The same applies to server.py for the backend:
Implement
add_custom_sequenceandproject_to_umapinserver.pyfor the same gpt2 setup. Leave the attribution endpoints stubbed (I don't have an SAE).
┌─────────────────────────────────┐
│ data_pipeline.py (run once) │──→ data/config.json
│ │ data/scatter_data.json
│ dataset scan → attention → │ data/heads/L{l}H{h}.json
│ metrics, decile sampling, │ data/umap/L{l}H{h}.json
│ PCA/UMAP fit │ data/umap/sequences.json
└─────────────────────────────────┘
│
▼
┌─────────────────────────────────┐ ┌──────────────────────────────┐
│ Svelte frontend (src/) │ ◀──────▶ │ server.py (optional) │
│ │ POST │ │
│ static read from data/ │ │ live attribution, │
│ optional runtime POST │ │ custom-prompt ingestion, │
│ │ │ UMAP point projection │
└─────────────────────────────────┘ └──────────────────────────────┘
Walks your dataset, computes attention per head, produces the static data/ tree. Every metric is a closed-form reduction over the attention matrix — the logit_* trio need pre-softmax QK scores (hook the attention module or recompute Q @ K.T), everything else runs on post-softmax weights.
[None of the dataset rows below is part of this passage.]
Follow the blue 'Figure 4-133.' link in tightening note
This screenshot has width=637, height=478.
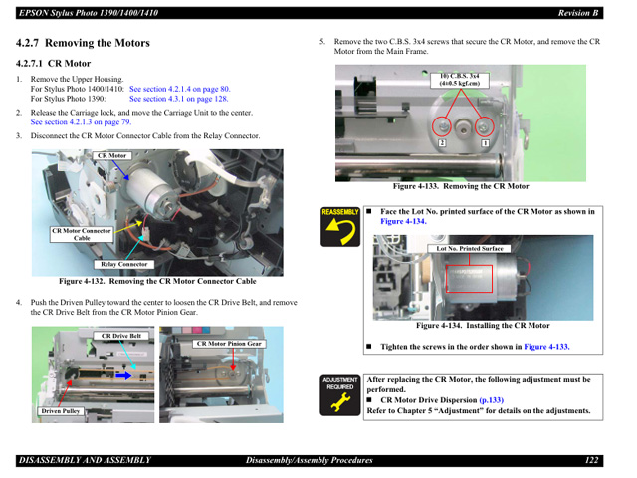(546, 347)
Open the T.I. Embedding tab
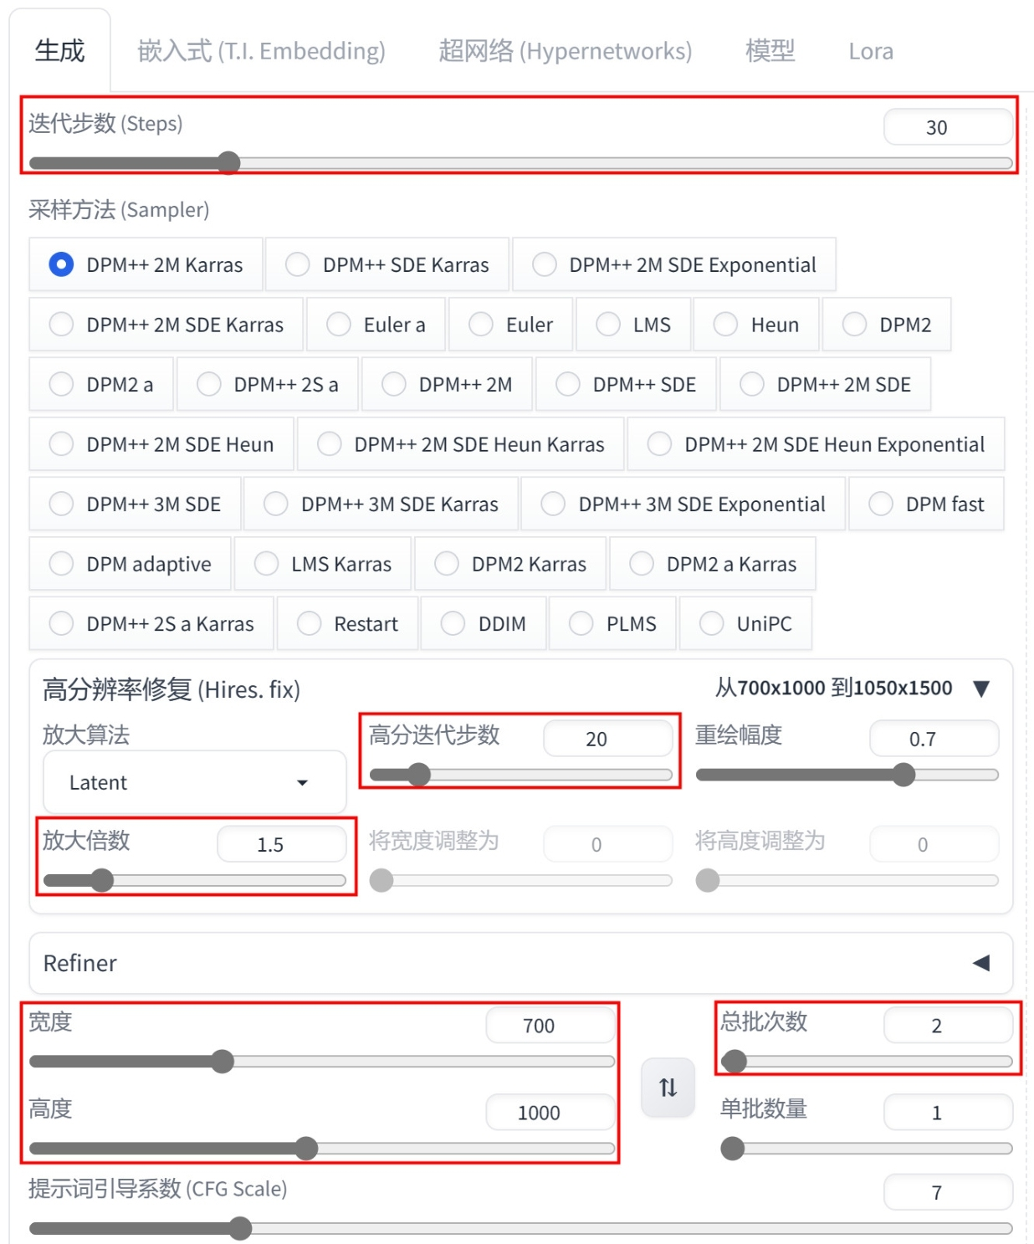 click(262, 51)
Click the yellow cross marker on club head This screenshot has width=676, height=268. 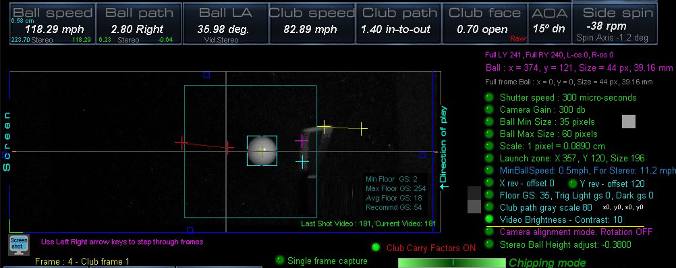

| function | produces | model required |
|---|---|---|
compute_head_metrics |
scatter-plot coordinates | yes (attention) |
sample_by_decile |
heads/L{l}H{h}.json sequences array |
yes (attention) |
compute_projection_cloud |
umap/L{l}H{h}.json |
yes (Q/K/O/V vectors) |
compute_qk_distance_histogram, compute_top_tokens |
derived stats | no (pure transforms) |
write_* |
JSON serialization | no |
Framework-agnostic parts (decile bucketing, COO sparsification, histogram binning, JSON writing) are pure data transforms — implementable once and reusable. Only the attention-extraction and vector-extraction bits depend on your model framework.
Six endpoints. The frontend runs fully static without any of them.
| endpoint | unlocks | needs |
|---|---|---|
add_custom_sequence |
type any prompt, see its attention | model + tokenizer |
delete_custom_sequence |
delete button on custom prompts | file I/O only |
project_to_umap |
"where does this prompt sit in the PCA cloud?" | model + saved PCA rotation |
save_umap_clusters |
persist user-lassoed cluster labels | file I/O only |
qk_attributions, ov_attributions |
decompose an attention edge into feature pairs | sparse feature dictionary (SAE/transcoder) |
The two file-I/O-only endpoints are implementable with no model. The attribution endpoints need a trained sparse dictionary — see SAELens if you don't have one. Everything else is a single forward pass.
Side-effect contract: endpoints that produce durable results write them into data/ so the next load hits the cache. The frontend tries data/attributions/{qk,ov}/L{l}H{h}S{seq}Q{q}K{k}.json before POSTing.
The context blob: data/server_config.json has a context field that the frontend forwards verbatim on every POST. It never interprets the contents — put whatever your implementation needs in there (model path, cache dir, etc.). Frontend in static-only mode when server_config.json is {} or missing.
Every JSON schema is in the docstrings of data_pipeline.py. A few that trip people up:
- Sparse attention —
attention_indicesare flat COO indices:idx = q * seq_len + k. Values are parallel. Store top-K per row or above a threshold; dense matrices blow up file sizes. - Intervals —
interval=10is the highest-activation decile,interval=1the lowest. 1-indexed.interval=-1(URL param) means the custom-sequences view. - Position 0 — the frontend's max-reductions skip row 0 and column 0 (see
src/lib/sparse.js). Yourmax_activationshould do the same. viewskey — if you only fit PCA, omit theviewskey from the UMAP JSON entirely; the frontend auto-selects PCA mode whenviewsis absent.
The frontend supports URL state: ?layer=L&head=H&tab=T&interval=N. For a specific attribution: ?layer=L&head=H&attr=qk&seq=ID&qpos=P&kpos=P. See src/Index.svelte for the full param list.